Meaghan drove north. More green, more trees crowding to the very edge of the road. It was like driving through a leaf-covered tunnel. Lumber was big business around here, but to her it looked like they hadn’t made a dent.
She shivered. The dim forests hemmed her in on either side. She felt a visceral stab of longing for the open desert stretching to meet the bright clear Arizona sky.

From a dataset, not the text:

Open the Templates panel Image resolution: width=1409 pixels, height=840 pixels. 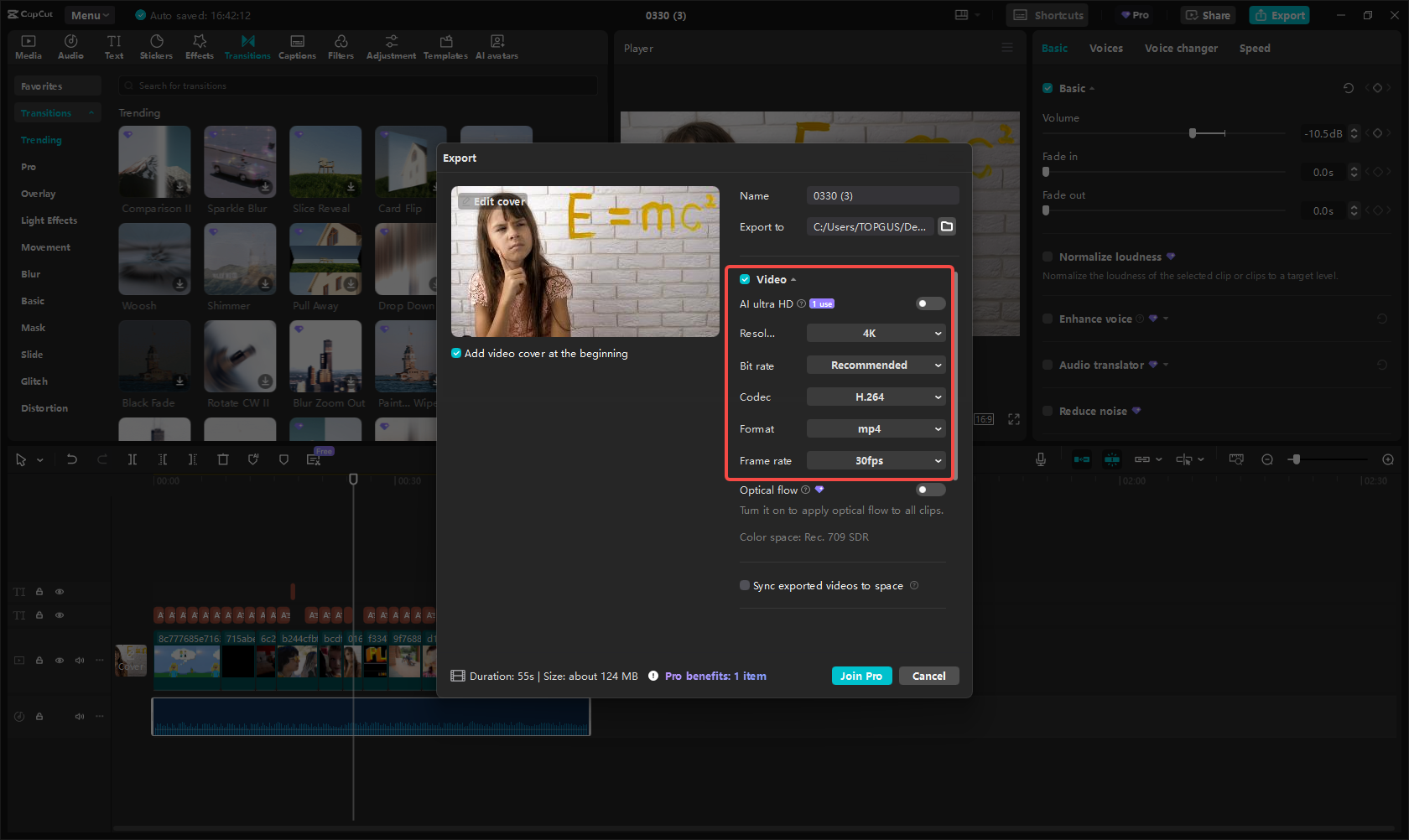[x=445, y=46]
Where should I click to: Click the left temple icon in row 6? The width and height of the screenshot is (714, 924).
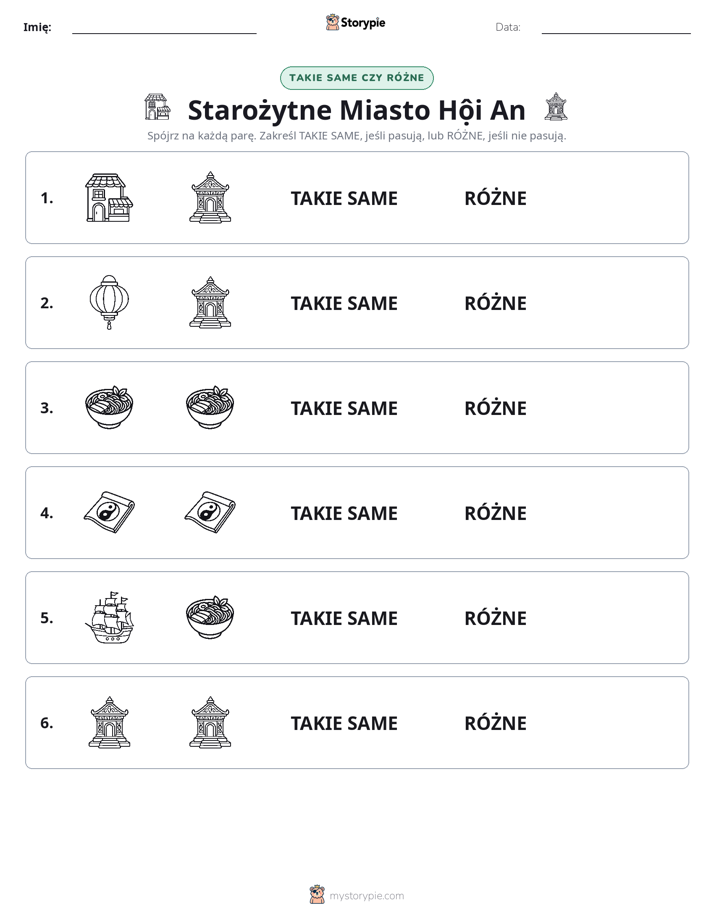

“What the hell have I done?” she muttered aloud for about the hundredth time. As if in answer, her cell phone rang. She jumped in her seat with a yelp, jerked the wheel, and almost swerved off the road.
The caller ID showed Russ’s number. With a vicious stab, she hit the dashboard button that connected her to her cell phone.
“What?” she growled.
“Enjoying our drive, are we?” Now that he had Meaghan trapped and knew help was on the way, he was far more jovial.
“Bite me.”
Russ laughed. “Where are you?”
“The heavily forested ass end of nowhere.”
“You off the interstate yet?” He could barely conceal his glee, the bastard.
“Um . . .” She squinted at the odometer. “About eight miles up Witch Hollow Road. Who comes up with these names?”
Ignoring her crack about the road name, Russ said, “Great. Stay on the phone and I’ll guide you in. If the call drops, pull the car over and I’ll find you.”
He was making her nuts with this. “Russ, give me some damn directions already. I just drove across America. I don’t need an escort.”